EXTRAIT CHOISI
03/09/2012
L'homme de Kaboul, de Cédric Bannel (chronique 2).
Une chronique de Paco.
Un bon polar qui nous emmène, notamment, aux quatre coins de l'Afghanistan. L'auteur, Cédric Bannel, nous dépose au centre de ce pays d'Asie centrale - ou plutôt vers l'ouest -, à Kaboul, une ville éphémère peuplée de personnes vivant encore avec le souvenir et surtout l'influence de l'invasion des troupes soviétiques à la fin des années soixante-dix ou encore avec la crainte et la peur de cet ancien "gouvernement" islamiste, celui des Talibans, cassé en 2001 par la coalition.
Une intrigue intéressante, passionnante et bien ficelée qui nous fait voyager entre la Suisse et l'Afghanistan, à pieds ou au volant de vieux 4x4 Toyota déglingué sur des chemins terreux et dangereux, en compagnie de personnages bien variés; des salopards, des faux-culs, des paumés, des trafiquants, des terroristes, des femmes soumises, violées et humiliées mais aussi des femmes fortes et combattantes. Mais je retiens surtout l'image d'un homme juste, intègre et incorruptible, Oussama Kandar, la cinquantaine, chef de la police criminelle de Kaboul. Un homme qui croit encore en la justice, qui tente de l'appliquer, ce qui se fait de plus en plus rare dans ce pays corrompu. Un homme très croyant aussi, correct et modéré, qui n'hésitera pas à dérouler son tapis de prière au beau milieu d'une perquisition. Un homme qui a la foi et qui en aura bien besoin.
Kaboul. Une ville que Cédric Bannel semble bien connaître et/ou un auteur très bien documenté. Nous évoluons dans cette ville dépravée, avec ses bazars immenses, ses ruelles étroites où chaque recoin semble annoncer un danger imminent. Une ville déstabilisée, en sursis, au sein de laquelle tout se règle à grands coups de Kalachnikov. Les attentats suicide se succèdent et sèment la mort au hasard, dans une rue ou encore dans une autre, sur une place et encore dans une autre rue, ceci au gré de la demande et des personnes qui s'y trouvent... Les dommages collatéraux, ce n'est pas grave, l'important c'est le résultat. Inch'Allah et on recommence...

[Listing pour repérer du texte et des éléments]
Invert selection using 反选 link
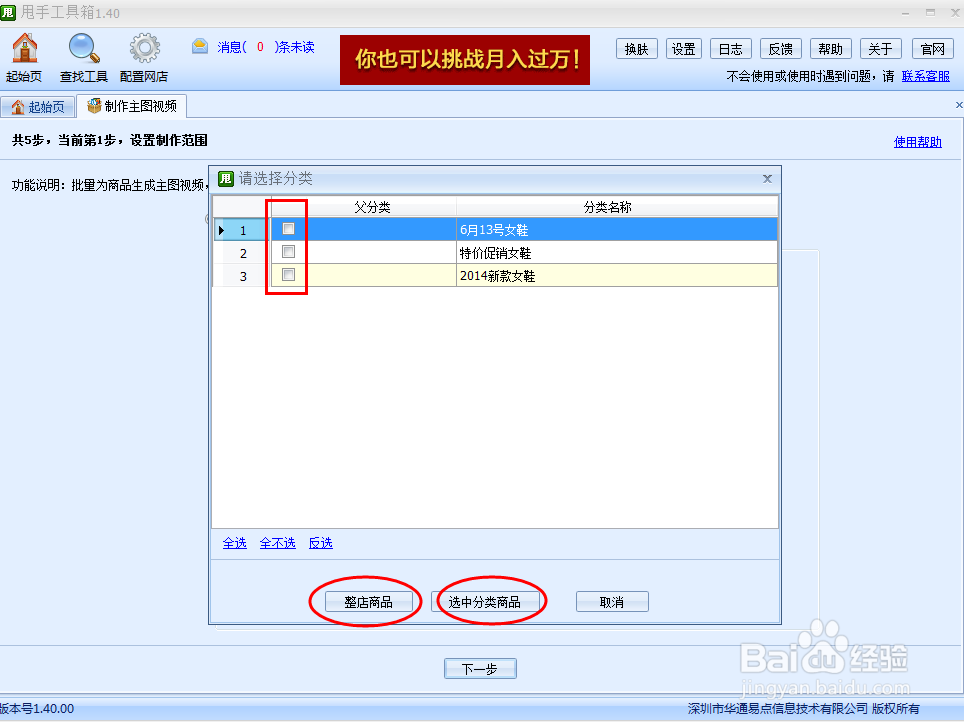The image size is (964, 722). pyautogui.click(x=319, y=542)
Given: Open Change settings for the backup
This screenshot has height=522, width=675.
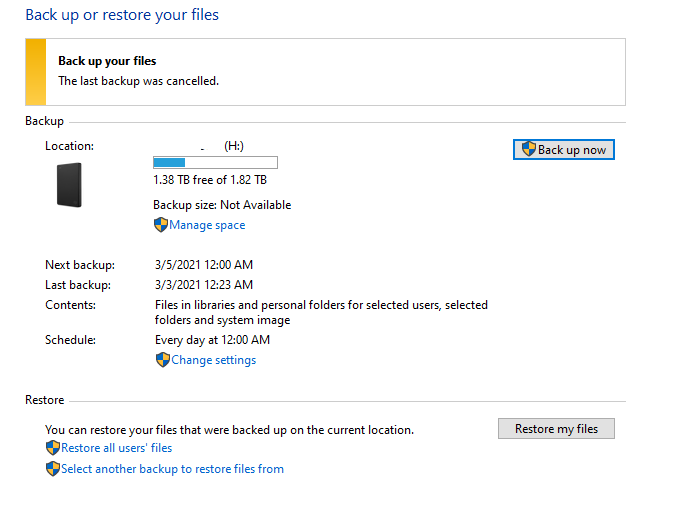Looking at the screenshot, I should 213,360.
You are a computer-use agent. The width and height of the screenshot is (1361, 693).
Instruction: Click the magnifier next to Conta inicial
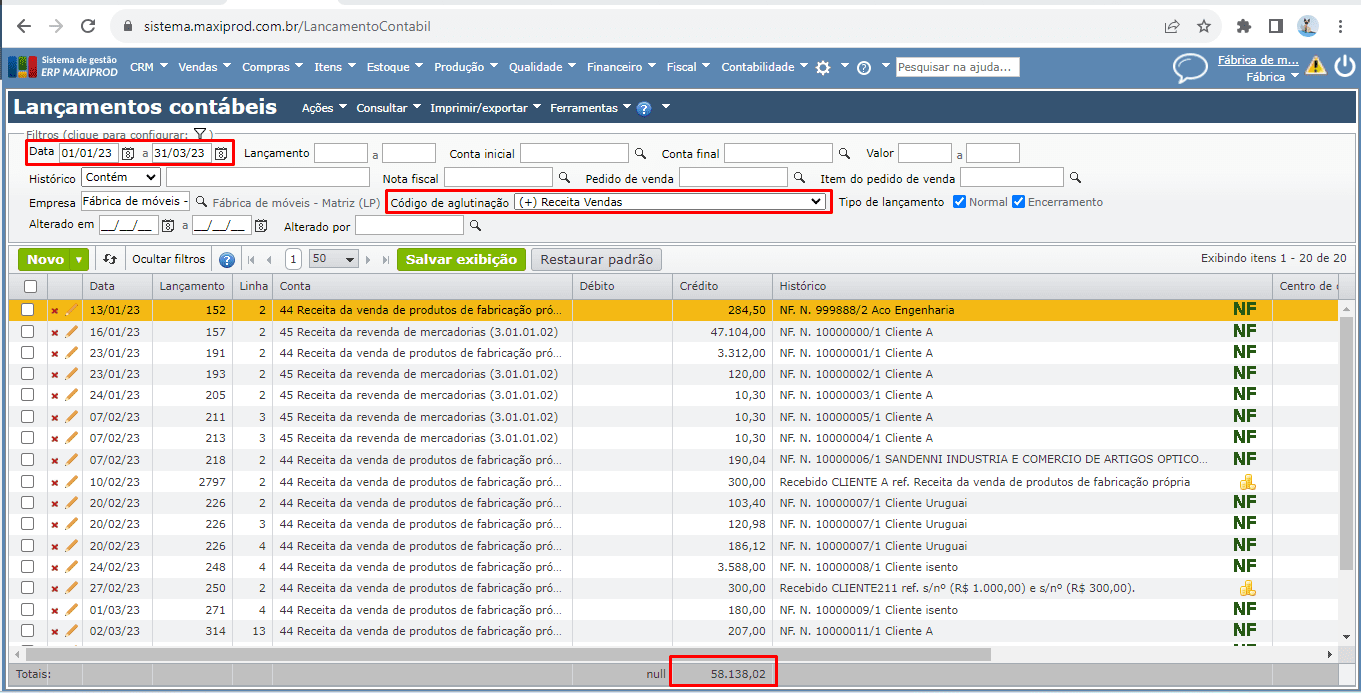[640, 153]
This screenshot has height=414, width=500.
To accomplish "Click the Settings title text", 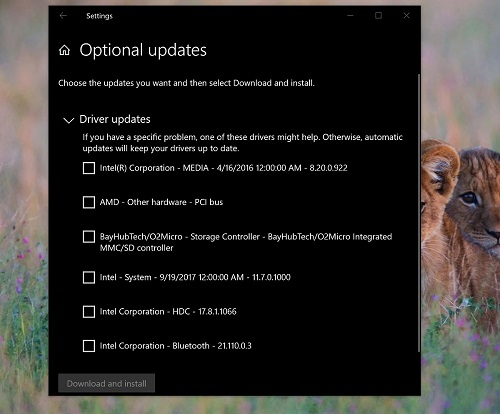I will (99, 16).
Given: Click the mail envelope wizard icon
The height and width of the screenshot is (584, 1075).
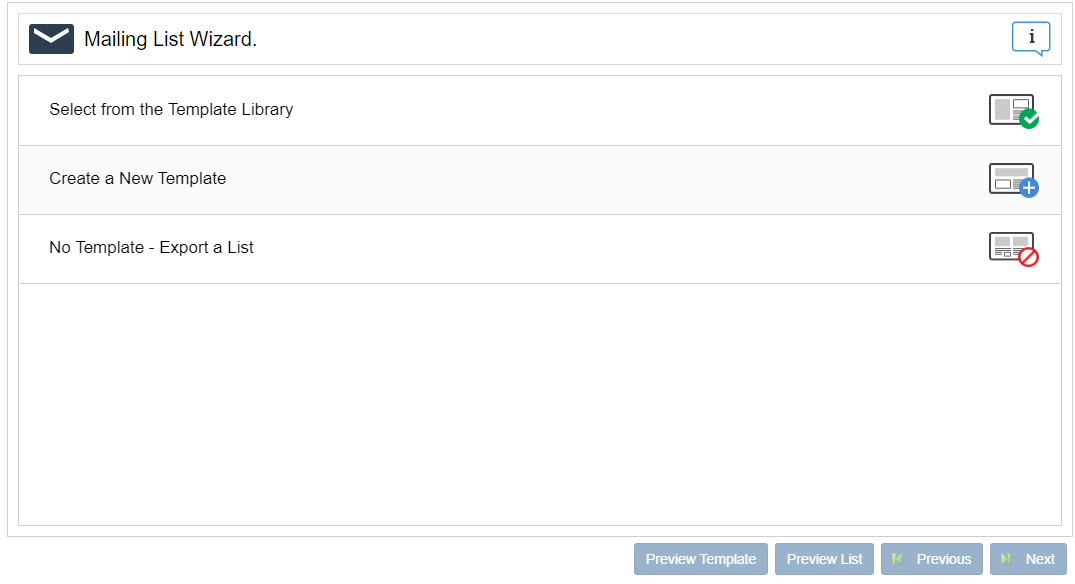Looking at the screenshot, I should click(x=51, y=39).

ÉNONCÉ 1
Les affirmations suivantes concordent-elles avec la chronique sur L'homme de Kaboul ? Répondez par oui ou par non en citant les mots décisifs : (a) Oussama Kandar dirige la police criminelle de Kaboul ; (b) l'intrigue se déroule entre la France et l'Afghanistan ; (c) le gouvernement des Talibans a été renversé en 2001 par la coalition.
ÉNONCÉ 2
Dans le listing, remplacez « backup » par « archive » en commençant à la ligne qui contient « Given: Open Change settings for the backup » et en allant jusqu'à la ligne qui contient « Looking at the screenshot, I should 213,360. ». Ne reproduisez que ces lignes, sans les images.

CORRIGÉ DÉTAILLÉ 1
(a) Oui : « Oussama Kandar, la cinquantaine, chef de la police criminelle de Kaboul ».
(b) Non : « nous fait voyager entre la Suisse et l'Afghanistan ».
(c) Oui : « celui des Talibans, cassé en 2001 par la coalition ».

CORRIGÉ DÉTAILLÉ 2
Given: Open Change settings for the archive
This screenshot has height=522, width=675.
Looking at the screenshot, I should 213,360.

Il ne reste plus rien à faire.